Annabel slipped out and tip-toed on bare feet along the corridor. Once she was round the corner, she ran, tripping down the sweeping staircase, along another corridor, through a hallway and on into the Throne Room. She closed the door behind her and allowed her breath to settle.
At the window casement, she pulled back the shutter, and reached in to take out the device she had hidden there.
It had gone.
She shook her head in disbelief. I’m dreaming, she thought. This is a nightmare and if I go back to bed, I’ll wake up and everything will be all right.
But she didn’t go back to bed.
Her hand moved frantically, long fingernails scraping plaster and wood in the dark behind the casement. In that small space, there were no nooks into which the vicinity scope might have fallen. The device was too large. Someone’s taken it, she thought. But who?
If it had been Cranestoft, he would have confronted her with it by now, especially if he suspected her visit to Dr. Ravensberg. If a servant had taken it, it would have been passed on to the Regent, too. Annabel pressed the shutter into place and turned her back to the window. Her fingers screwed up a chunk of her dressing gown as she paced back and forth, the marble tiles cold against her naked feet.
She stopped by the window again and looked out. Turning the handle and pushing the glass doors open, she wrapped her gown around her and stepped onto the balcony.
It was a cool night and a gentle breeze played at her hair as she breathed in the soft air, scented with flowers and the distant, damp aroma of the forest. It had rained a little during the night and the balcony was wet. Above her, she made out the nearest islands, and the more distant ones in the Outer Archipelago twinkled like tiny stars. What lay beyond the archipelago, out in the inky vastness of the Dark Sea? Where had that ship come from and what had become of her crew?
“Your Highness!”
Annabel’s heart somersaulted in her breast. She whipped around and almost slipped on the slick slabs. Katy rushed forward and caught her arm before she could fall.
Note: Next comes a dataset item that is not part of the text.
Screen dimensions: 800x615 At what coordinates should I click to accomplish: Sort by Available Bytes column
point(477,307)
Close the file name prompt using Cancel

“Katy,” Annabel said. “You gave me the fright of my life!”
“Not so much of a fright as you gave me when I got up for a glass of water to find your bed empty and no sign of you anywhere.”
“Well, I’m safe.”
“What are you doing out here? And barefoot, too – you’ll catch your death.”
“I couldn’t sleep. I was just looking at the sky. Day dreaming.”
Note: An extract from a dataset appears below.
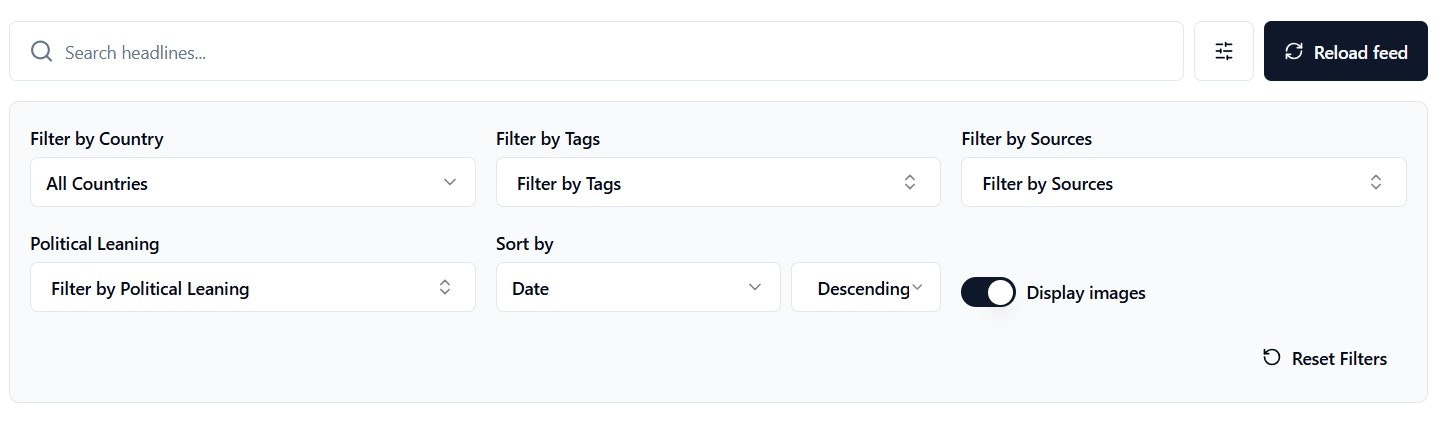Click the Filter by Sources up-down arrows

pos(1376,183)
“Well you can’t have been day dreaming in the middle of the night, Your Highness. If you want to dream, please come back to bed and get yourself warm.” The maid touched her hand to Annabel’s arm. “You’re chilled as a corpse,” she said. “Come on. Princess or not, it’s my duty to take care of you. Back to bed, Your Highness.”
Annabel smiled. Sometimes being bossed about by Katy was the most comforting thing she knew. She linked her arm through her maid’s and let the good lady lead her back to her bed chamber. As they approached the door, the guard, seated once more, leapt up and stood to attention. Katy looked daggers at him. “Fat lot of good you are!” she said, ushering Annabel inside and slamming the door in his face before he had time to protest.
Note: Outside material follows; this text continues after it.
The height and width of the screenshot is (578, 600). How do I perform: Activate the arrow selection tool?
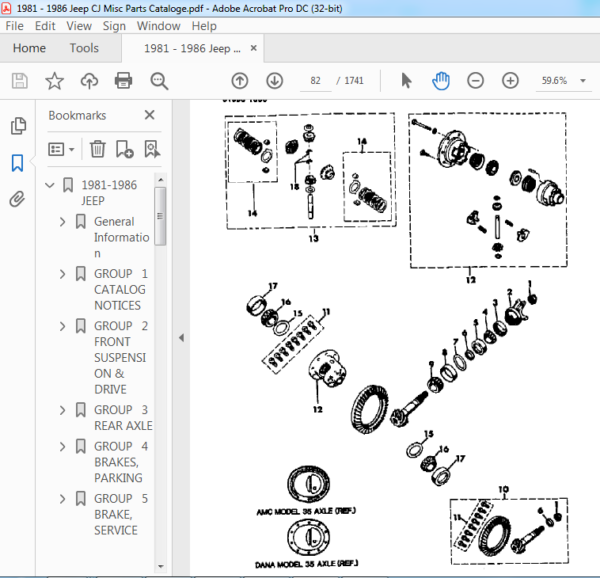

Ten minutes later and Annabel was in bed again, a cup of hot cocoa steaming on the table beside her and a foot warmer tucked under the sheets.
“Good night, Your Highness,” said Katy, yawning. “Sleep well.” Then she curtsied and returned to the adjacent chamber.
But Annabel did not have a good night. She lay awake until almost dawn, tossing and turning, her mind tumbling over troubled thoughts. When at last she drifted off to sleep, the distant birds in the far away forest were beginning their morning chorus. Annabel’s eyelids fluttered and closed. She laid still at last, the cocoa cold and untouched beside her.